Ordine di lavoro
Nel testo sulla persecuzione dei cristiani, riporta tutte le forme di persecuzione subite nei Paesi con persecuzione "Estrema".

Brano scelto
◇ ◇ ◇ ◇

Nel 2024, in tutto il mondo, 4.476 cristiani, in media più di 12 al giorno, sono stati “uccisi per motivi legati alla fede”. Altri 4.744 cristiani sono stati arrestati o detenuti illegalmente e 7.679 chiese e altre strutture cristiane sono state attaccate, spesso distrutte. Globalmente, la persecuzione globale dei cristiani ha raggiunto livelli senza precedenti. Sono “oltre 380 milioni i cristiani che sperimentano alti livelli di persecuzione e discriminazione a motivo della loro fede”, secondo la World Watch List 2025 (Wwl), pubblicata all’inizio di quest’anno dall’organizzazione internazionale per i diritti umani Open Doors. Ogni anno, la Wwl stila una classifica delle 50 nazioni in cui i cristiani sono maggiormente perseguitati per la loro fede. I dati sono raccolti da migliaia di operatori locali ed esperti esterni. L’ultima edizione della Wwl copre il periodo che va dal 1° ottobre 2023 al 30 settembre 2024. Secondo la World Watch List, in tutto il mondo, un cristiano su sette (14 per cento) è perseguitato. In Africa, la percentuale sale a uno su cinque (20 per cento). In Asia, la percentuale è addirittura di due su cinque, il che significa che il 40 per cento di tutti i cristiani è perseguitato. La lista segnala tre gradi di persecuzione: “Estrema”, “molto alta” e “alta”. I primi 13 Paesi dei 50 presenti nella lista sono caratterizzati dalla peggiore forma di persecuzione: “Estrema”. E sono: 1) Corea del Nord, 2) Somalia, 3) Yemen, 4) Libia, 5) Sudan, 6) Eritrea, 7) Nigeria, 8) Pakistan, 9) Iran, 10) Afghanistan, 11) India, 12) Arabia Saudita e 13) Myanmar. Le forme di persecuzione subite lì spaziano dall’aggressione, allo stupro, alla prigionia e persino all’omicidio, se si viene identificati come cristiani o se si frequentano chiese (solitamente clandestine).

◇ ◇ ◇ ◇

Estratti di dati:
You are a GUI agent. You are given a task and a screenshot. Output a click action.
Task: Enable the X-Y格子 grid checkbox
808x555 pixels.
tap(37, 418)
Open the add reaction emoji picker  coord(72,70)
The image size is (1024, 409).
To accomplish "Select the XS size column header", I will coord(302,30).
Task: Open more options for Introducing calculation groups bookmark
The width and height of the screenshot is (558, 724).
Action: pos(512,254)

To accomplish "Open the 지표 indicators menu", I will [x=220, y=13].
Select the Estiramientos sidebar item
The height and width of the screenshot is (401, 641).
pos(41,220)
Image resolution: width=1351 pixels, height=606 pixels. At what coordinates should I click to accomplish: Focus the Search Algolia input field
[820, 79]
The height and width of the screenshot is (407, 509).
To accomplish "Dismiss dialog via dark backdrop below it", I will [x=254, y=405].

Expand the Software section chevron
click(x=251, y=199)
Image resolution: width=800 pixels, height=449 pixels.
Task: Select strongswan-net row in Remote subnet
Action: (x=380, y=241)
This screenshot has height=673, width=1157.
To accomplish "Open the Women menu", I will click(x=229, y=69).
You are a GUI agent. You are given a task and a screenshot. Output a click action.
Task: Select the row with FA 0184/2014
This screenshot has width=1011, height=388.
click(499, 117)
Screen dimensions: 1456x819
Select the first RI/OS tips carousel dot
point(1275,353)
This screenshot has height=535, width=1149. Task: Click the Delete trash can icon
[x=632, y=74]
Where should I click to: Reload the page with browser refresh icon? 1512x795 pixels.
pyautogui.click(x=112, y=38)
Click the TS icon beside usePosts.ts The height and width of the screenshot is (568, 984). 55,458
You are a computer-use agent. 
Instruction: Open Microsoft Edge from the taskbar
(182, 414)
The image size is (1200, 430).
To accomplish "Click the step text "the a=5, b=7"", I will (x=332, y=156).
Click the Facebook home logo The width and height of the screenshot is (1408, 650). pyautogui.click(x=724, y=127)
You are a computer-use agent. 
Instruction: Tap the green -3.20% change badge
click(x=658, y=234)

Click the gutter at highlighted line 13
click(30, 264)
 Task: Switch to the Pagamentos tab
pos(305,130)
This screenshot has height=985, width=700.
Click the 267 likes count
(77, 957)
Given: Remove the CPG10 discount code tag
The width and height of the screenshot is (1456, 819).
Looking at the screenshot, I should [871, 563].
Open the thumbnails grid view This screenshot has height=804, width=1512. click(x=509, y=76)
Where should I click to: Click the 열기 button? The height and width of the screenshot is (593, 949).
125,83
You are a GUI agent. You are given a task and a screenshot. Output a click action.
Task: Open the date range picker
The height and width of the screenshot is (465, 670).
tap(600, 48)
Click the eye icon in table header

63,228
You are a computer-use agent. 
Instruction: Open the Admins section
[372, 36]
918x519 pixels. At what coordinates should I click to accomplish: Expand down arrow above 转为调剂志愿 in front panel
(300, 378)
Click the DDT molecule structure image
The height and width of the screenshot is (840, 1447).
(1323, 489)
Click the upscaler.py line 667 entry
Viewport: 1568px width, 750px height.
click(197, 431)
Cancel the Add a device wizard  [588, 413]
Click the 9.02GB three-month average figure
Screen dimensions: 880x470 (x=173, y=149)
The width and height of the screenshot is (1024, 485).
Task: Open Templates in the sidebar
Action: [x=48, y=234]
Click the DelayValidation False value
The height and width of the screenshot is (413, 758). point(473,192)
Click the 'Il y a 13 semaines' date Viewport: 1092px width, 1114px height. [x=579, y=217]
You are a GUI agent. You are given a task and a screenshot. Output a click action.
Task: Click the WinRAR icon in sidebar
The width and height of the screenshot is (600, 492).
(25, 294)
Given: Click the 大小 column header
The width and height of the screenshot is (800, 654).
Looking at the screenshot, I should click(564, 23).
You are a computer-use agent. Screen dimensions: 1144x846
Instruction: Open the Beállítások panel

◇ ◇ ◇ ◇

Risultato
Aggressione, stupro, prigionia, omicidio.